Under Gadhafi, the country relied on oil wealth. New leaders say reserves will someday run out.

LEPTIS MAGNA, Libya - The breathtaking ruins of this Roman Empire port city may hold the key to a brighter economic future for Libya, which under Moammar Gadhafi was dangerously dependent on oil.

Some of Libya's new leaders say the country must develop other revenue sources because even Libya's vast oil reserves - the biggest in Africa - will one day run out. Tourism, which long stagnated under Gadhafi, is one lucrative realm.

"I think that that's one of the major shifts, strategically, for the economy of Libya," outgoing Finance and Oil Minister Ali Tarhouni said of the push toward economic diversity.

Leptis Magna, one of ancient Rome's best-preserved sites, symbolizes both Libya's economic potential and the long road toward fulfilling it. Tourism officials hope historical places such as Leptis Magna, along with hundreds of miles of Mediterranean coastline and dramatic desert vistas, will eventually draw hundreds of thousands of visitors a year.

But they acknowledge that getting the country ready for mass tourism, including building more hotels and paving roads, will take time. "We have a lot to do, but we have the big hope that tourism will be something very important in the future," said Sami Naas, a tourism official. "We try to invest what we have now into tourism."

For now, the aftershocks of Libya's bloody eight-month civil war, which ended with the October capture and killing of Gadhafi, are keeping visitors away. While there has been little violence since the fall of the Gadhafi regime, the interim government has not yet asserted full authority over some of the militias that brought down the dictator.

The ancient cobblestone streets of Leptis Magna were largely deserted last month. The city, which was settled as far back as the beginning of the first millennium B.C., flourished under the Romans and boasts largely unspoiled remains of a forum, baths, triumphal arch, and theater.

On a recent day, about two dozen employees of the International Committee of the Red Cross, taking a break from visiting detention centers, rested in the cool shade of what remains of Leptis Magna's basilica.

Their Libyan guide, Ziad Siala, said that in the Gadhafi era, tourism was tightly controlled. Visitors had to travel in groups, and could not explore freely on their own, he said. Even then, Libya couldn't quite cope with the few who came, he said.

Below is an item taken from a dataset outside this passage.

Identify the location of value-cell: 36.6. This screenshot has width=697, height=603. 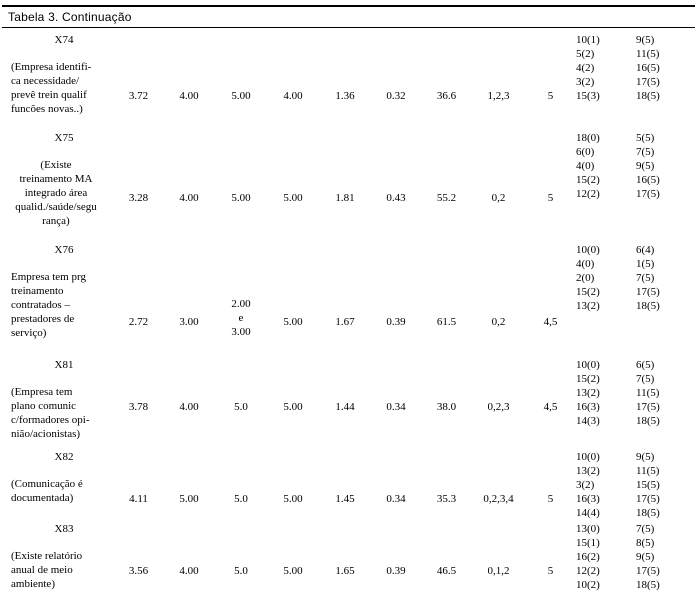
(446, 96).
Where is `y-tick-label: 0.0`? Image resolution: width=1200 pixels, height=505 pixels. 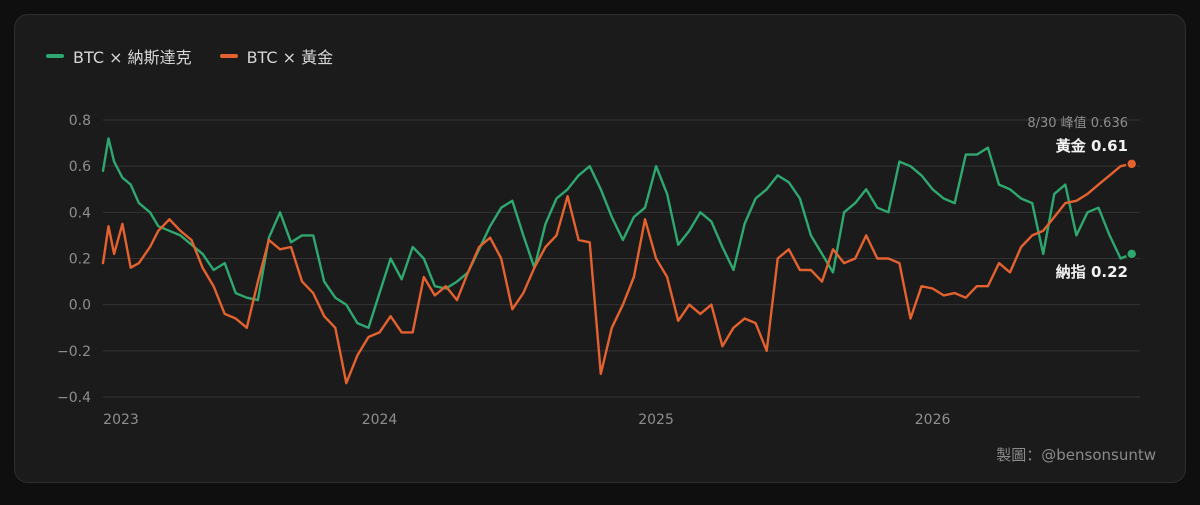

"We had a big problem training guides and tour leaders," said Siala, 34, who led his last foreign group shortly after the outbreak of the anti-Gadhafi uprising in mid-February. "It was difficult to draw them into this industry. If they knew English or French, they would rather work in the oil industry."

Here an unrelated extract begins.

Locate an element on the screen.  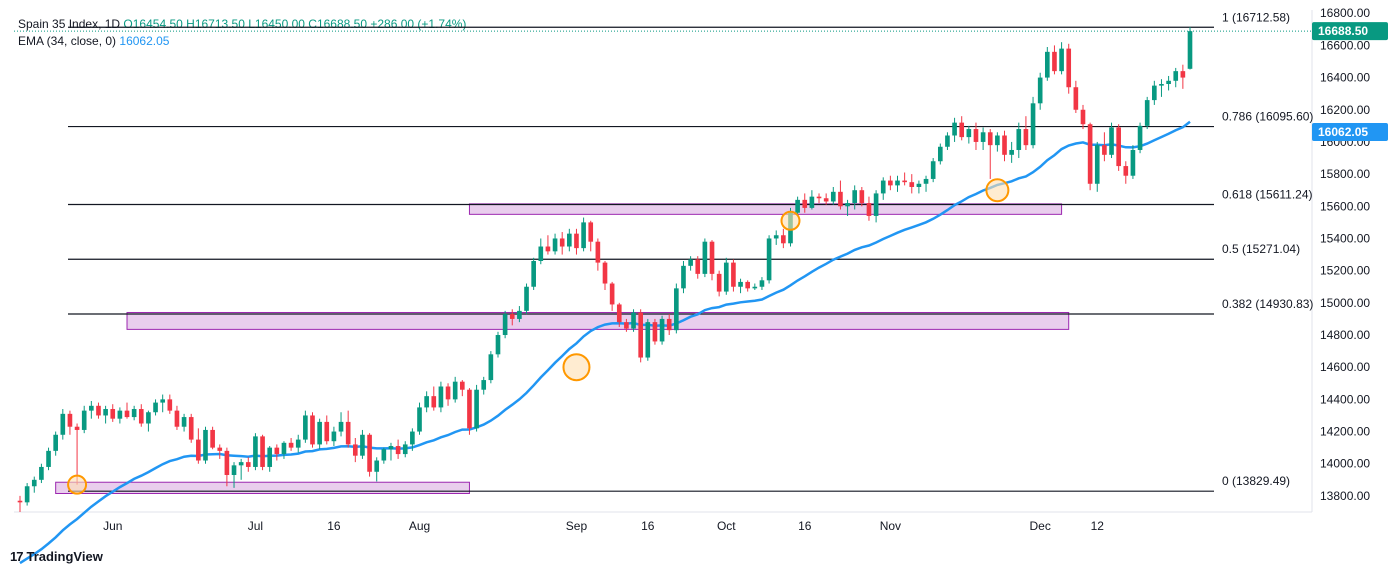
ema-legend: EMA (34, close, 0) 16062.05 is located at coordinates (94, 41).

The country is trying to rebuild oil output to prewar levels, but Tarhouni said major economic reform would have to wait for a government to be elected by next summer because the interim government would not have the mandate for significant changes.

Oil has dominated Libya's economy since the 1970s, and in recent years provided an estimated 80 percent of the Gadhafi regime's revenue, though little of that trickled down to ordinary Libyans.

The dictator and his family used Libya as a private bank, Tarhouni said Thursday, noting that the National Oil Corp. had 20 hidden accounts, in addition to eight declared ones. He said the ruling family was "selling oil for cash [that] nobody kept track of."

At the same time, official corruption and a tangle of government restrictions stunted private-sector growth. Lack of a skilled workforce - the result of a poor education system - and the import of thousands of foreign workers meant high unemployment. Libya had to import most of its food because agriculture was underdeveloped.

The regime tried to keep the social peace through minimal, but large-scale, welfare payments.

Tarhouni said that he was astounded by the number of Libyans drawing government benefits. Many Libyans now expect that the incoming government, to run Libya until June parliament elections, will keep paying and even raise benefits, he said.

The new Libya will have to overhaul the entire system to put the economy on a more stable foundation, he said. That will mean encouraging the private sector, particularly tourism and financial services.